[Data items]
━━━

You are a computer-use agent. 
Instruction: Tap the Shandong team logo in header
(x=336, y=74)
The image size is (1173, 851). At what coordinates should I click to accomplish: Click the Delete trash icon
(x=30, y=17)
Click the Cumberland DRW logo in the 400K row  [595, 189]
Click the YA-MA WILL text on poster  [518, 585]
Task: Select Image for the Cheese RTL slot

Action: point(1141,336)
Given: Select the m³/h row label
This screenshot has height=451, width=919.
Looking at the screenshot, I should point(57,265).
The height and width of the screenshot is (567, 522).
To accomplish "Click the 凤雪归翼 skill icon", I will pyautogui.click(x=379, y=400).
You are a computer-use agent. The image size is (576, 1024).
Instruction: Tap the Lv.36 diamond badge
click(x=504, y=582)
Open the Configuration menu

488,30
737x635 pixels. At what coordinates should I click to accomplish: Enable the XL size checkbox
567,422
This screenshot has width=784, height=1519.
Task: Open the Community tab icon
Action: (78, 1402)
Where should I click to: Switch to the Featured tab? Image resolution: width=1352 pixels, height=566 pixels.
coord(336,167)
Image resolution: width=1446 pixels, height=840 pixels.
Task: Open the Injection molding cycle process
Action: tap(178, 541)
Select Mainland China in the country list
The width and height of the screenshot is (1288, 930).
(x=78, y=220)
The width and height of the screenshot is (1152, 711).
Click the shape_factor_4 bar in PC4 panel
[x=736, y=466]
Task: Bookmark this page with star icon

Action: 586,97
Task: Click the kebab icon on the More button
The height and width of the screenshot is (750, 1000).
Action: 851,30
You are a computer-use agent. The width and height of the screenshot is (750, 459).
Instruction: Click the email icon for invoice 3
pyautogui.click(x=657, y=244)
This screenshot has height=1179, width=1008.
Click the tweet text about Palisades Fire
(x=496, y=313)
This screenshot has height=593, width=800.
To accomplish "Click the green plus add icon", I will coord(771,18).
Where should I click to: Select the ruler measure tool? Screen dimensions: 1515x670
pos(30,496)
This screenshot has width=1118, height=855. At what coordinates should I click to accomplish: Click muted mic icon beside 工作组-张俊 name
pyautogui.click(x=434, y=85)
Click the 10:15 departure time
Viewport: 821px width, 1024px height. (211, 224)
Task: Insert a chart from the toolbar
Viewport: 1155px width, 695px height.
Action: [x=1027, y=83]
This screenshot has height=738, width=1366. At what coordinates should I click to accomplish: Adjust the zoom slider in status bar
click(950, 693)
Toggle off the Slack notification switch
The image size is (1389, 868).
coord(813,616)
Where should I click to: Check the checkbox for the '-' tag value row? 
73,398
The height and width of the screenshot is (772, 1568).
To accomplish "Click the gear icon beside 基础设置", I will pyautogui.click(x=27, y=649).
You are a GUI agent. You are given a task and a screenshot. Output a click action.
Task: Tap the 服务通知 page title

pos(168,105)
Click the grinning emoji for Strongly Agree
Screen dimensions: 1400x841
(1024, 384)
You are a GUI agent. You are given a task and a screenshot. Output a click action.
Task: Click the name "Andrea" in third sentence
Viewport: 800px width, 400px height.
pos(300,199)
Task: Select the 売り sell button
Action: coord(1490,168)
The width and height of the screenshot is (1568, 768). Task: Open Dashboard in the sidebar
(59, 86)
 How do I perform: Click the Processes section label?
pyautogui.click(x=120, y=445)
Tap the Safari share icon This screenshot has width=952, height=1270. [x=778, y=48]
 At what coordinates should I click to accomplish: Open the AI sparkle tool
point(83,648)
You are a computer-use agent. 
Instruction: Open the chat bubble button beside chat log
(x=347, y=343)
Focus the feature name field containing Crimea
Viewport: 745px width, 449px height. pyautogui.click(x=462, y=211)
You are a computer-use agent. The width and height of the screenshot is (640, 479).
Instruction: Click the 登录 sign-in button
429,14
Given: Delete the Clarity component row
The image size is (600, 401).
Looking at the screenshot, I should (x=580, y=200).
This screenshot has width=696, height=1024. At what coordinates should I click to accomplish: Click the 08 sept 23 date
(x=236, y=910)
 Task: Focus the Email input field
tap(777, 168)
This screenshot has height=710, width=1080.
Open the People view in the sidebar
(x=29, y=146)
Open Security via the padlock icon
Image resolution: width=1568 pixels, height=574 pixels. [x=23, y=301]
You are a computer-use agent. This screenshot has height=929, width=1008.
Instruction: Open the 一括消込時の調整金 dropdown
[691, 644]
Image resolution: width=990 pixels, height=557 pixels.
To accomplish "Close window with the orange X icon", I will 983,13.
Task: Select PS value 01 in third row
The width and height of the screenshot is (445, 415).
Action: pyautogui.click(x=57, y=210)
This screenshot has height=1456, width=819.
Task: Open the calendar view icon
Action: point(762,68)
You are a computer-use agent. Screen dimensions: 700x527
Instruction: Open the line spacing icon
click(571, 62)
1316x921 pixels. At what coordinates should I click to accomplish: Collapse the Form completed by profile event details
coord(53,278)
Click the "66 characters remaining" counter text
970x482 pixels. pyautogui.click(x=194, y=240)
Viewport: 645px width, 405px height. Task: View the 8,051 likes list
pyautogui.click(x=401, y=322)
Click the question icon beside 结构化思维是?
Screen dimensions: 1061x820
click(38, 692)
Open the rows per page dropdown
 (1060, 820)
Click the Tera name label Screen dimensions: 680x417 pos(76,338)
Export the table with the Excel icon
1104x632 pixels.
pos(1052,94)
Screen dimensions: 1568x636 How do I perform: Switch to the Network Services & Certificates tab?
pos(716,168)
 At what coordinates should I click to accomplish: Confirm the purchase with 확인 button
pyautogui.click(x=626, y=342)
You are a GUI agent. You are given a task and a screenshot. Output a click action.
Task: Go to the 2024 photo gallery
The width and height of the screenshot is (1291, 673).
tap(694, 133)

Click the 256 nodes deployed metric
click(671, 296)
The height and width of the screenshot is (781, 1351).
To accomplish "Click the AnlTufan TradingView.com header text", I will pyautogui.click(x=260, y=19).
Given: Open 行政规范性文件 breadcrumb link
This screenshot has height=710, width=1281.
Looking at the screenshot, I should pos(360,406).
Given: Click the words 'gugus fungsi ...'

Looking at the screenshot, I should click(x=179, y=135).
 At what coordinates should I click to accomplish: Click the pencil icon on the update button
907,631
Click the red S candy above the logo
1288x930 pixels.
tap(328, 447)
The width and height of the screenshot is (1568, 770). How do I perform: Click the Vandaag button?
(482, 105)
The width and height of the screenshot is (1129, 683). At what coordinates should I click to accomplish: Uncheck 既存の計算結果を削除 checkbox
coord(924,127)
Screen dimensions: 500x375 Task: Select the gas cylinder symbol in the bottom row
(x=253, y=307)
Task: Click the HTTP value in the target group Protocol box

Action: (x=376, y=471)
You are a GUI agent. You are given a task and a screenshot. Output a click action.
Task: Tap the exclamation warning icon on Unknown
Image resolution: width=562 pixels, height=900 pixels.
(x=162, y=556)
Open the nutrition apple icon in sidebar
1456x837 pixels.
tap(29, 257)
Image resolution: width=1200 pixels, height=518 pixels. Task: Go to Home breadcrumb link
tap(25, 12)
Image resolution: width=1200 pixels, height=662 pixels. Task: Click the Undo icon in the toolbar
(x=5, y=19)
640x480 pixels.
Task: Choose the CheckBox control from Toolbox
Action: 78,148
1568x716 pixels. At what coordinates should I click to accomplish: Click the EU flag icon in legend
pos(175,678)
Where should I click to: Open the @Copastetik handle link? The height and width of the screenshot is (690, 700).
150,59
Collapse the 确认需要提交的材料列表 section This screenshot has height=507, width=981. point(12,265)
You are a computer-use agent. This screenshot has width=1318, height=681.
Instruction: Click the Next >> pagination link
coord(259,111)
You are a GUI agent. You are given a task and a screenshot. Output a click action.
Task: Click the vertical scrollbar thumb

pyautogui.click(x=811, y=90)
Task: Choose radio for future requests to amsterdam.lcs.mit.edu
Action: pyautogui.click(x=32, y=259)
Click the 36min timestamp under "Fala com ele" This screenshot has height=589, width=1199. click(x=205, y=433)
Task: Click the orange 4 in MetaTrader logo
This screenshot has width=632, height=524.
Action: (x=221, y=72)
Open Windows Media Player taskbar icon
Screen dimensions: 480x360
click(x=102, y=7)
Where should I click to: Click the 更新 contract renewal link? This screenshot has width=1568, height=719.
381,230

━━━

■ Problem to solve ■
Among the lines above, return those that contain the string "computer".

■ Solution for this exercise ■
You are a computer-use agent. 
You are a computer-use agent. The image size is (576, 1024).
You are a computer-use agent. The width and height of the screenshot is (750, 459).
You are a computer-use agent. 
You are a computer-use agent. The width and height of the screenshot is (640, 479).
You are a computer-use agent. This screenshot has height=929, width=1008.
You are a computer-use agent. Screen dimensions: 700x527
You are a computer-use agent. This screenshot has width=1318, height=681.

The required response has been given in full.